Source document:
__________

‘Reduced costs and volatility’: Camden Council to purchase its energy through a buying group until 2028

Camden Town Hall

The hike in energy prices has fuelled Camden’s decision to continue to get its energy through a buying group – ensuring it gets the best deal for heating and lighting council homes and schools.

Richard Olszewski, the cabinet member for finance, said the move could help the council manage the risks caused by market volatility and help it get a good deal on prices.

Wholesale fuel costs have gone up 200 per cent this year alone, but the buying group means Camden paid less than that.

Cllr Olswzewski said: “We need to be able to act quickly because we are dealing with potential volatility in this market.”

He outlined how buying through a group “gives us economies of scale, it reduces the cost and enables us to manage market volatility”.

He said a new contract from next year could help the council weather some of the financial pressures of the hikes in fuel prices.

The four-year deal with the central purchasing body runs from next year to buy gas and electricity for council homes, schools and corporate buildings, such as the town hall and libraries.

Camden is already a member of a central buying group run by LASER, a subsidiary of Kent County Council. It has 235 public sector customers with a buying power for energy of £800m.

__________

Supplied records:
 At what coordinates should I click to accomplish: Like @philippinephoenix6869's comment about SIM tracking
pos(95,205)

__________

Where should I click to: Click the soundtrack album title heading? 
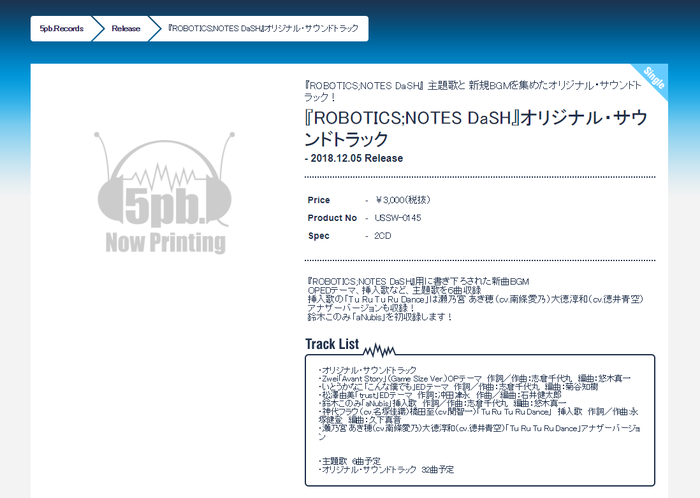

__________

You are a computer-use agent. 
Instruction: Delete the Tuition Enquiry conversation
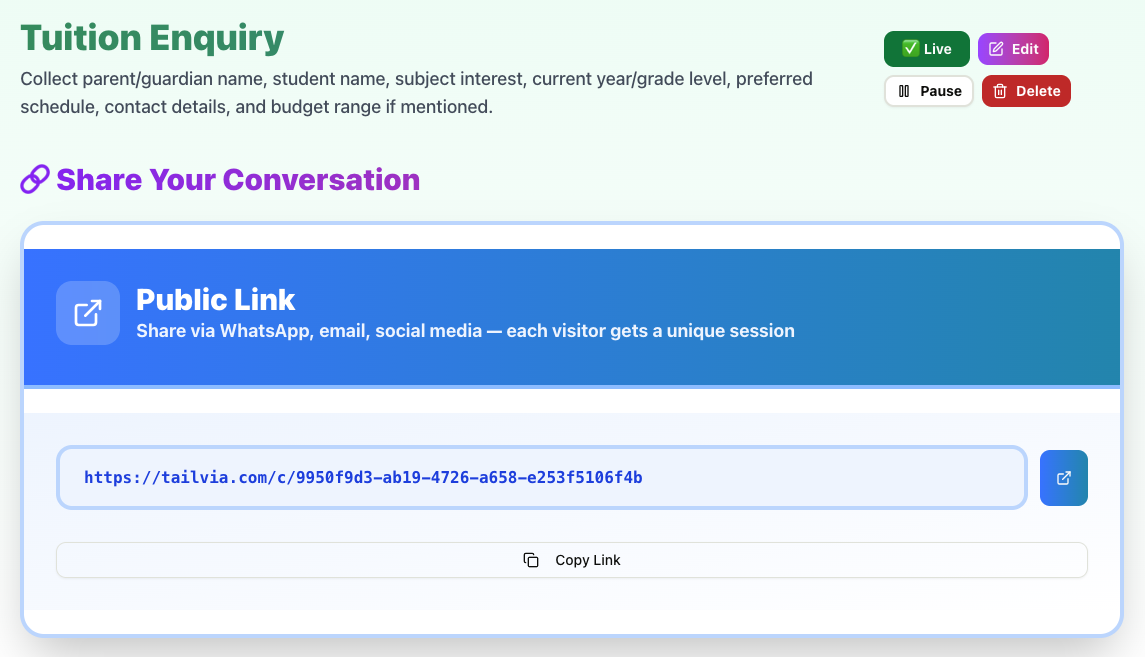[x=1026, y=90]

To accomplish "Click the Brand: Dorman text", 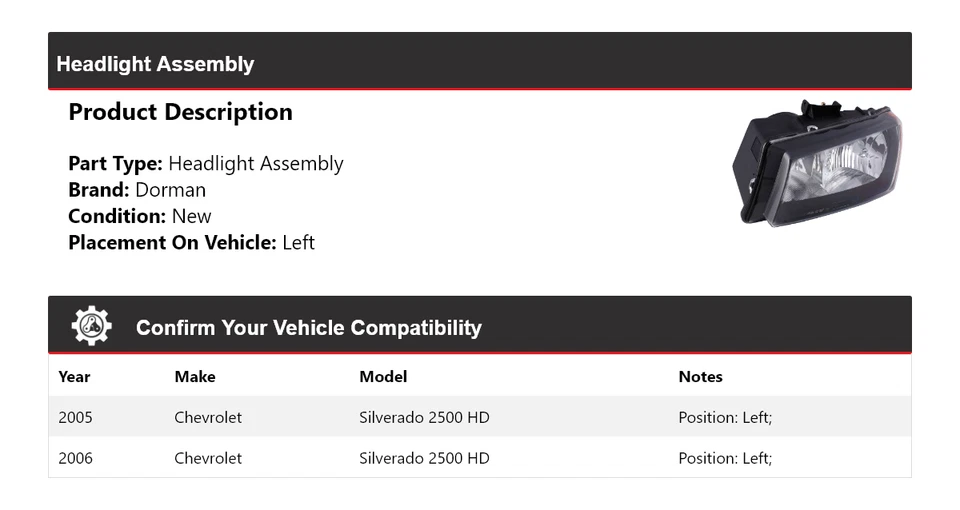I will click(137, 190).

__________

Explore the material:
• a. Answer these about the article on Camden Council's energy purchasing:
(i) By what percentage have wholesale fuel costs risen this year?
(ii) How many years does the new deal with the central purchasing body last?
(iii) How many public sector customers does LASER have?
• b. Please carry on the article about Camden Council buying energy through a group, starting after its last sentence.

Task-by-task outputs:
• a.
(i) 200 per cent
(ii) Four years
(iii) 235

• b.
It costs Camden Council £125,000 a year – less than one per cent of its energy supply contracts – and the fee is shared by customers.

It means the council supplied gas to its 12,000 homes for half the retail gas price over the last six years.

LASER predicts a 145 per cent increase in fuel costs next year.

The war in Ukraine, increased global demand post-Covid, and the shortage of gas from Russia have helped ramp up energy prices.

A Town Hall report said a buying strategy of getting energy in the run-up to the date it is needed instead of paying the energy price on the day saw it pay 68 per cent less than market highs.

None of its energy comes from Russian suppliers.

The contract for October 2021 to September 2022 is worth £15m, but is expected to rise, and the contract is due to run out next autumn.

The cabinet agreed to buying gas and electricity through a buying group until 2028. The decision does not specify who that buying group will be.